By Ricky Chelette, Executive Director
“Rather, we have renounced secret and shameful ways; we do not use deception, nor do we distort the word of God. On the contrary, by setting forth the truth plainly we commend ourselves to everyone’s conscience in the sight of God” – 2 Corinthians 4:2
Previously in 2 Corinthians, we saw Paul admonishing the church to look to Jesus as the light; and when they saw Him as he is, they would be changed. But what does it look like to be a “seeing” person? How are we really any different?
Paul says that we have not only changed how we act, we have renounced our past for what it is.

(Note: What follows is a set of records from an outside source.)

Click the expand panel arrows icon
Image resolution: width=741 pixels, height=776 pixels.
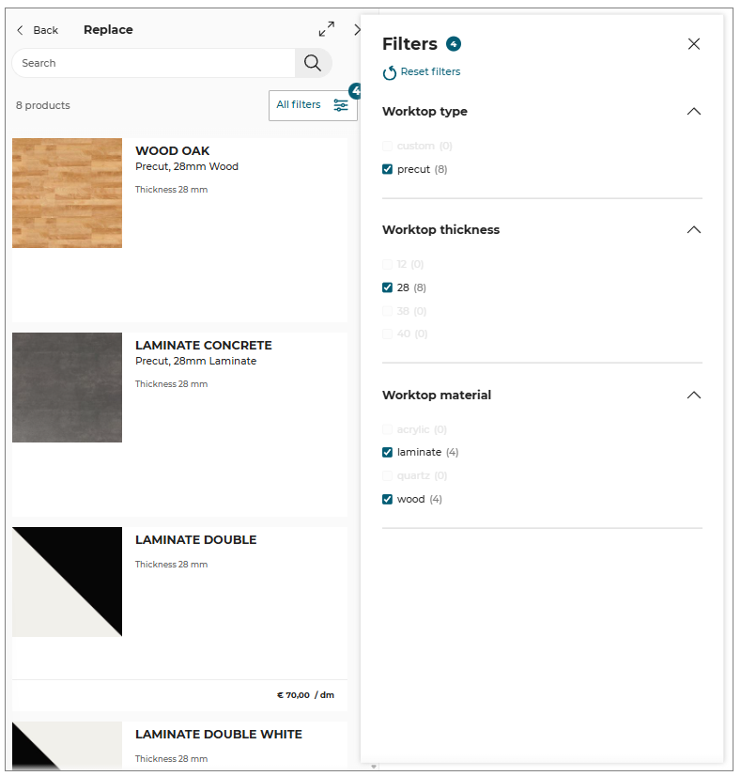327,29

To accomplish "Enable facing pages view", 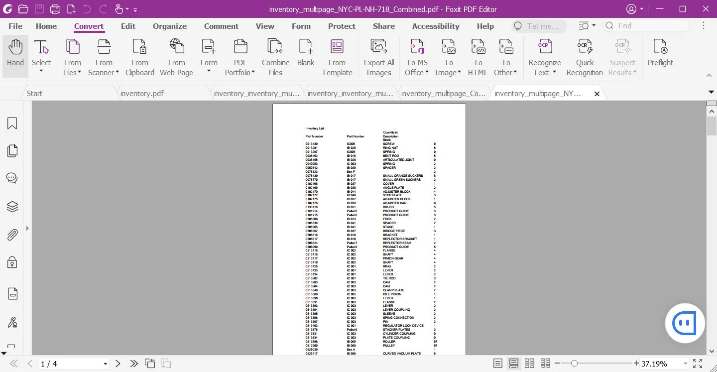I will pos(529,363).
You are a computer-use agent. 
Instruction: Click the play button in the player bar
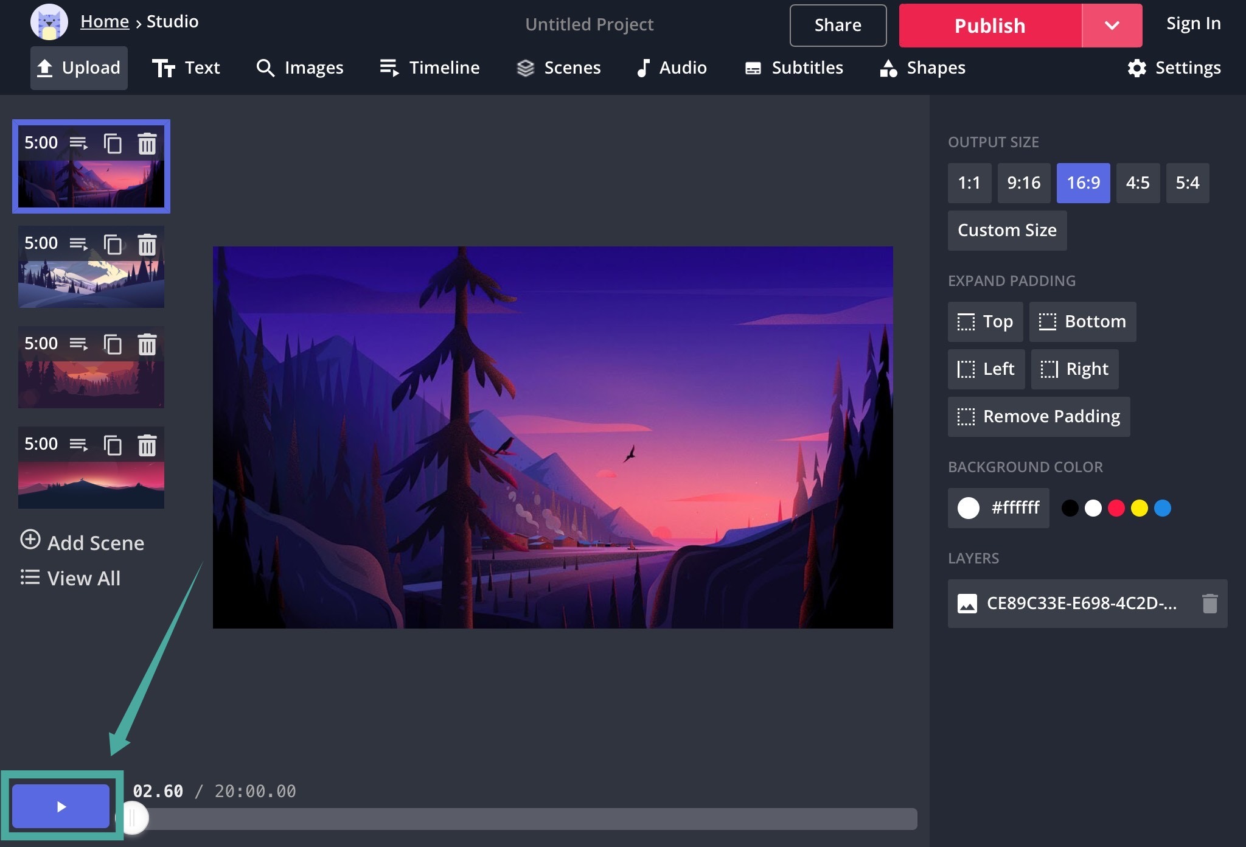coord(61,806)
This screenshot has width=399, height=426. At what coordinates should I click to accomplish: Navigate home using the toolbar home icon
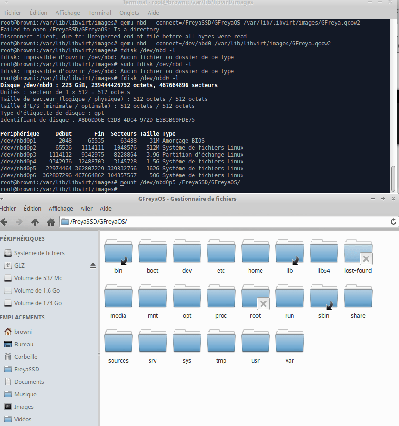(50, 222)
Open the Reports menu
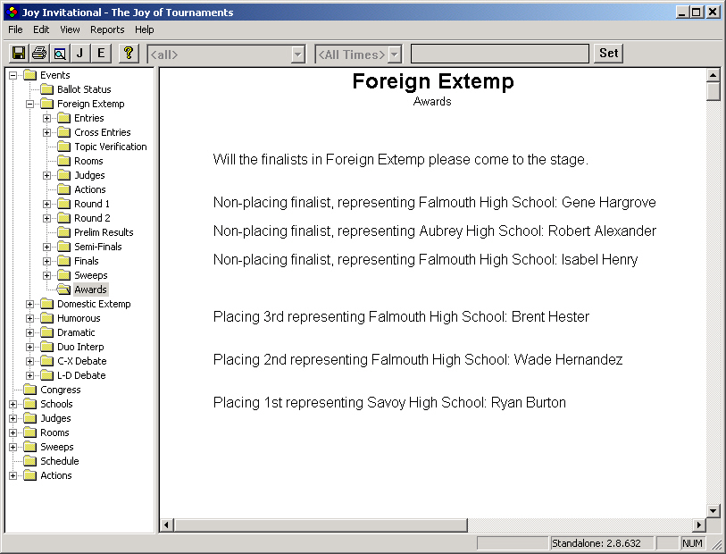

How often do we, as Jesus said, put our hand to the plow and look back? How often do we see the old self as something alluring instead of the shame that it is?
We aren’t alone in doing it. Exodus is full of accounts of the people of God coming to Moses and, through the lens of time, claiming that slavery would have been better than the hardship of the wilderness. In Christ, we have been made free!
If we look at our past with joy, let it be in an understanding of what grace has saved us out of and the hope it has saved us into.
Our Father spared us from his wrath through the blood of Christ, and has promised us an inheritance beyond what the mind can comprehend. In faith, we speak and act in light of that truth. We don’t fear accountability or reproof because we have nothing to hide. We have called our past what it is, seen it covered by Christ’s blood and then can live in the precious freedom he purchased for us.
“Father, let us be children of the light. May we be consistent in our confession of sin, and diligent about our holiness. Guard our mouths so that we may speak the truth, for your word is truth.”